**Information supplied:**
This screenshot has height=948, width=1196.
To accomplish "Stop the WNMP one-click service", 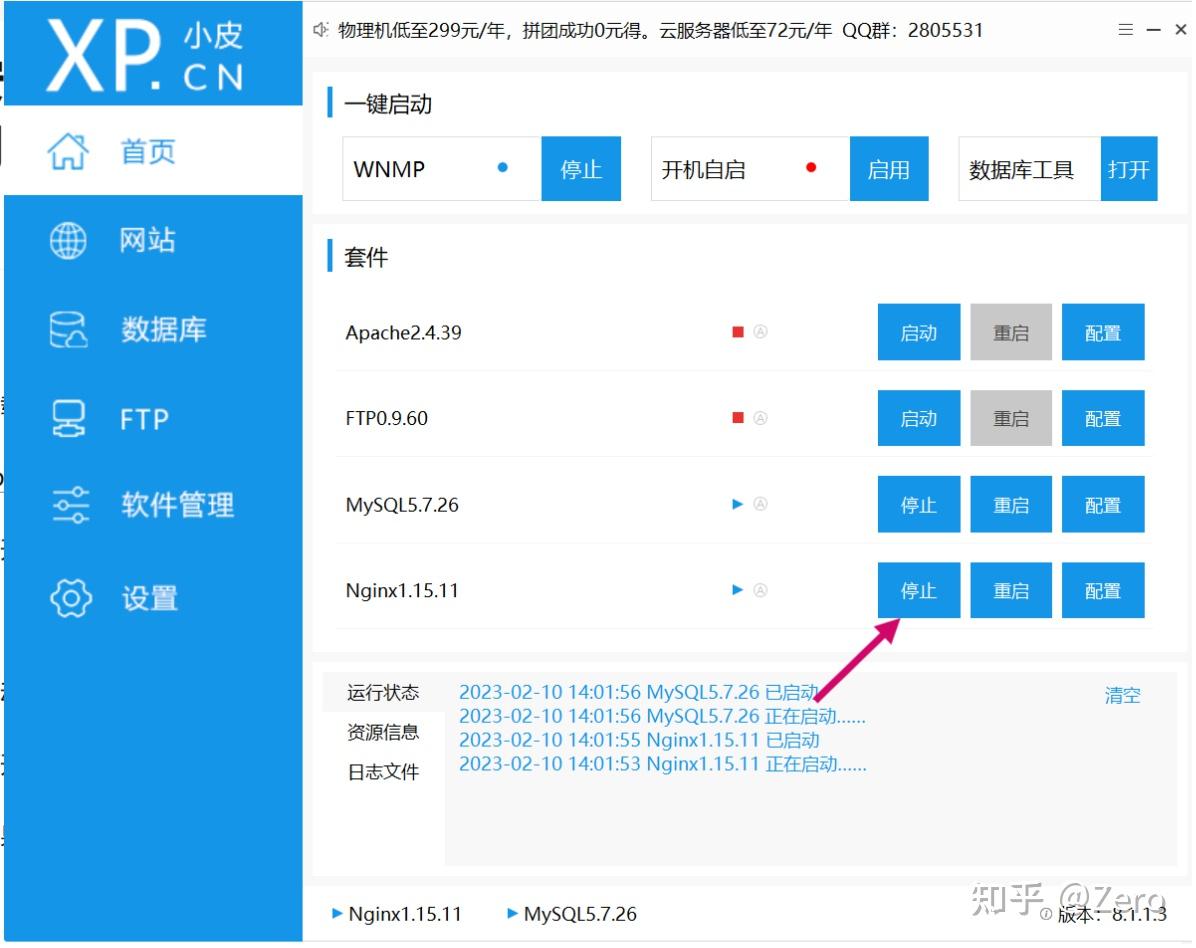I will pos(581,168).
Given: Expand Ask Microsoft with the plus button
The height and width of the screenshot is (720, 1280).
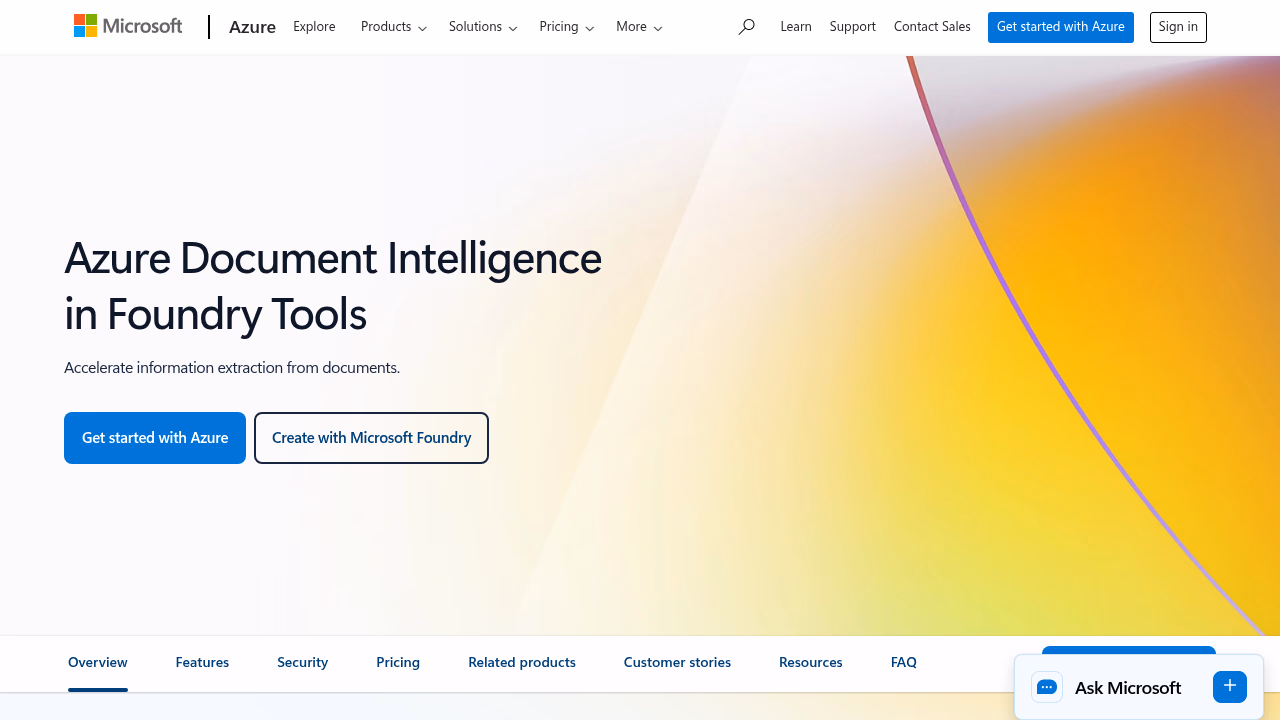Looking at the screenshot, I should [1230, 687].
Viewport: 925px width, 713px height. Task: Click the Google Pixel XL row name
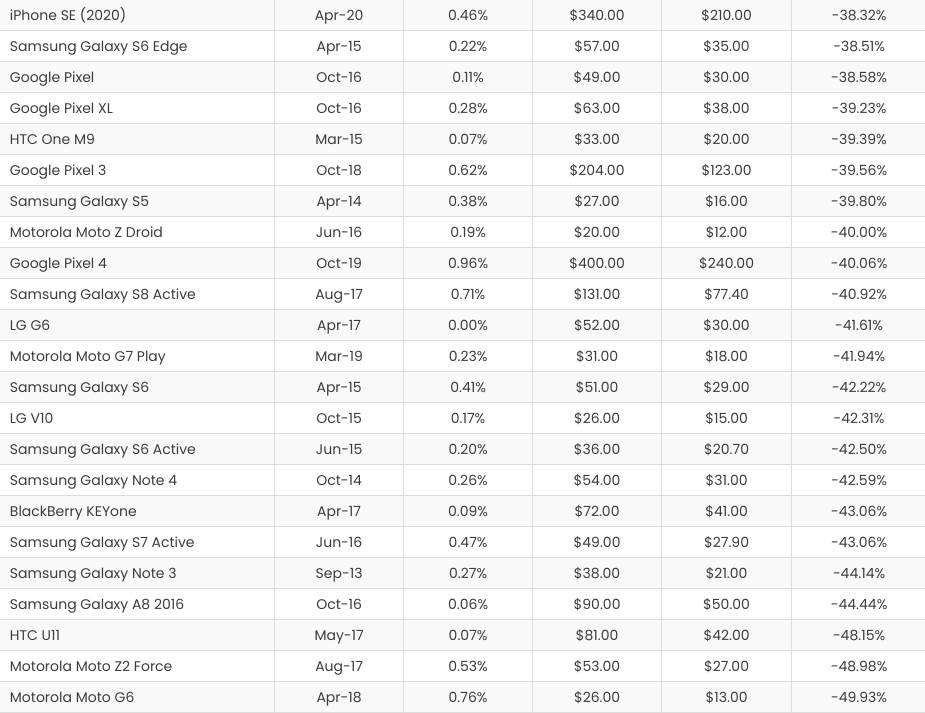60,108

**What is required:** From the line containing "The height and" down to the final line of the listing above, write out only those lines exactly as they are, minus the pictures.

**Written solution:**
The height and width of the screenshot is (720, 1280).
Looking at the screenshot, I should [1230, 687].
Viewport: 925px width, 713px height. Task: Click the Google Pixel XL row name
60,108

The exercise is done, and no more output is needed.